Flessione Installazioni Rinnovabili nel 2025
Il 2025 segna un'inversione di tendenza per il settore delle energie rinnovabili in Italia. Dopo anni di crescita costante, si registra una contrazione dell'8,2% nelle nuove installazioni rispetto all'anno precedente. Complessivamente, sono stati installati 6,2 GW di nuova capacità.
A determinare questo calo è principalmente la performance negativa del comparto fotovoltaico. L'associazione Anie, che ha elaborato i dati, evidenzia come questo dato sia preoccupante per il futuro energetico del paese.
Segnali Positivi e Criticità del Settore
Nonostante il quadro generale negativo, emergono alcuni segnali incoraggianti. Gli interventi di manutenzione e potenziamento sugli impianti già in esercizio hanno visto un incremento del 16%, trainati in particolare dal settore delle bioenergie. Tutti gli altri segmenti del mercato delle rinnovabili, tuttavia, mostrano un andamento sfavorevole.

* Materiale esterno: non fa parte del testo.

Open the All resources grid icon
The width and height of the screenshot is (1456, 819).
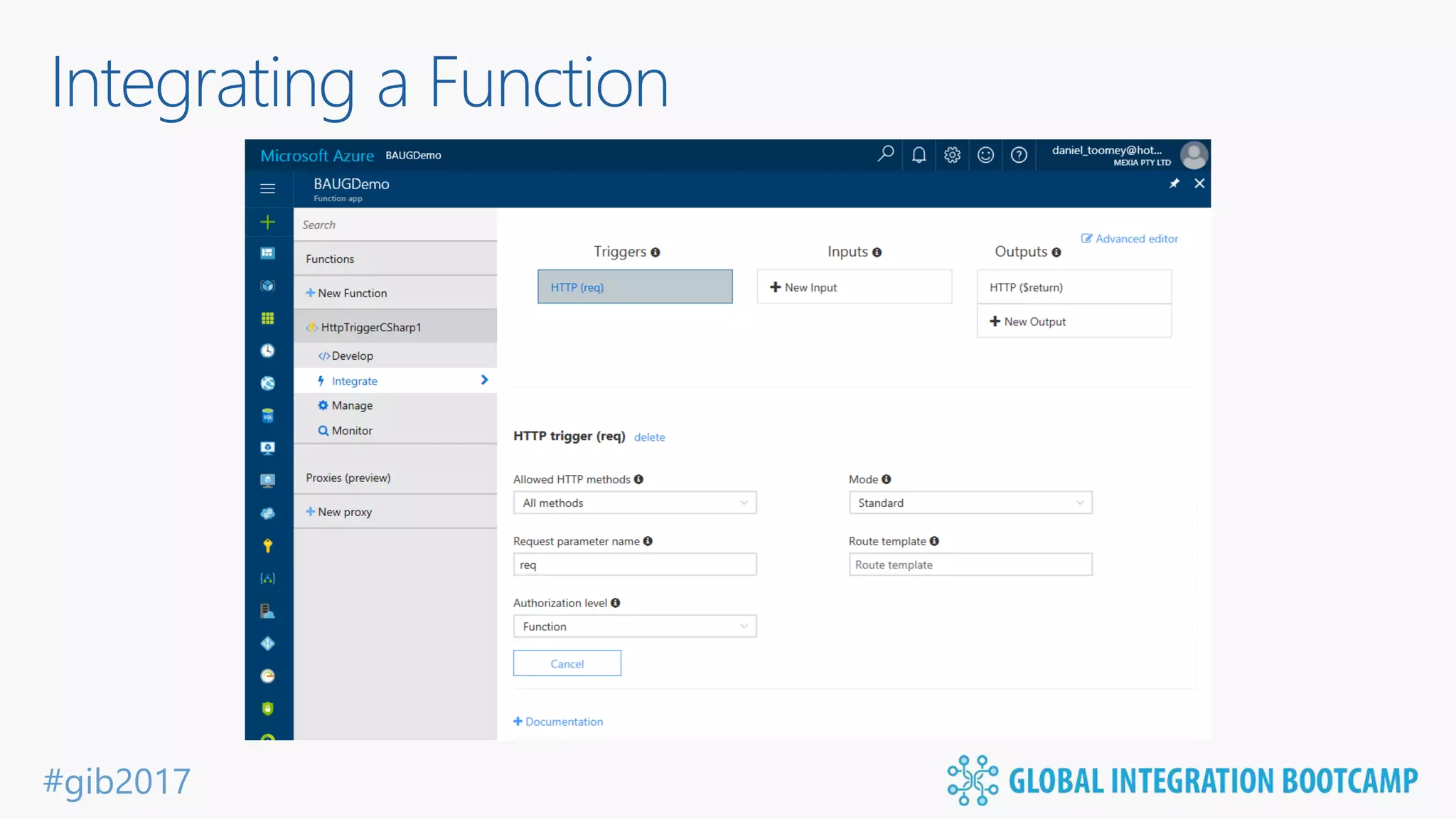pos(268,318)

Il presidente di Anie, Andrea Cristini, ha sottolineato come la situazione geopolitica, con l'aumento dei prezzi del gas dovuto al conflitto in Medio Oriente, abbia un impatto diretto sui costi dell'energia elettrica. Per questo, è fondamentale garantire un quadro normativo stabile che incentivi gli investimenti in fonti pulite.
Obiettivi e Produzione Energetica
Alla fine del 2025, il parco impianti rinnovabili operativo in Italia raggiunge quota 83,5 GW, suddivisi in oltre 2,1 milioni di unità. Il Piano Nazionale Integrato per l'Energia e il Clima (PNIEC) prevede il raggiungimento di 131 GW entro il 2030, un incremento del 57% nel quinquennio 2026-2030.

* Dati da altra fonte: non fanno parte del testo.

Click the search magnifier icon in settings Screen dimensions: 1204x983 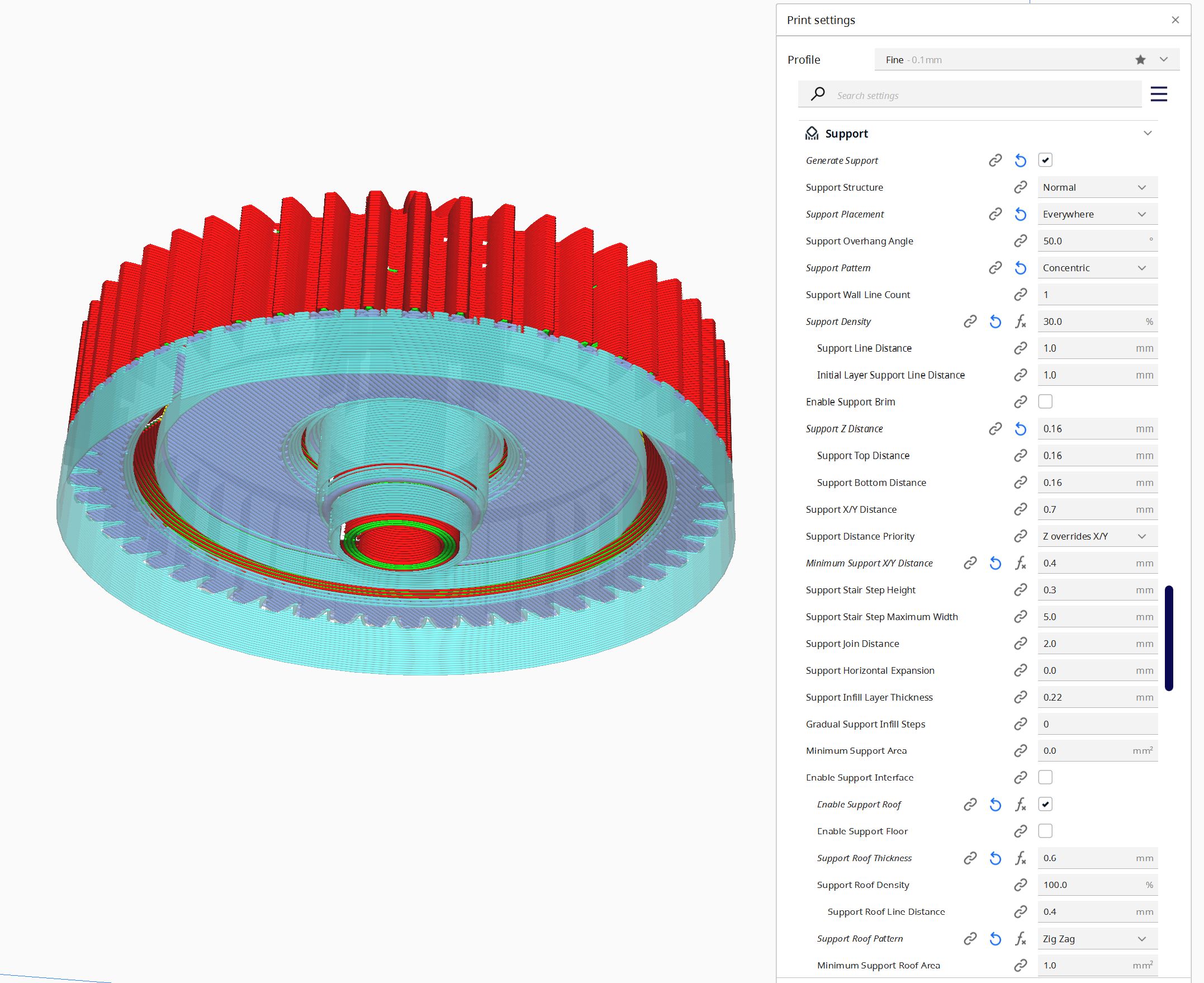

Nel corso del 2025, le rinnovabili hanno coperto il 41,1% della domanda elettrica nazionale, pari a circa 128 TWh su un fabbisogno totale di 311,3 TWh. Il fotovoltaico ha contribuito con 44,3 TWh, l'eolico con 21,4 TWh, l'idroelettrico con 41,4 TWh, le bioenergie con 15,7 TWh e il geotermoelettrico con 5,3 TWh.
Produzione Elettrica: Trend delle Fonti
Confrontando i dati del 2025 con quelli del 2024, si osserva una diminuzione della produzione elettrica per quasi tutte le fonti. L'unica eccezione è rappresentata dal fotovoltaico, che grazie alle nuove installazioni ha registrato un aumento del 25,1%.
Le altre fonti mostrano cali significativi: l'eolico ha perso il 3,3%, l'idroelettrico il 21,2%. Le bioenergie hanno mantenuto i livelli dell'anno precedente, mentre il geotermoelettrico ha segnato un lieve calo dello 0,3%. Di conseguenza, la quota complessiva delle rinnovabili sul totale della domanda elettrica è scesa al 41,1% rispetto al 42,0% del 2024.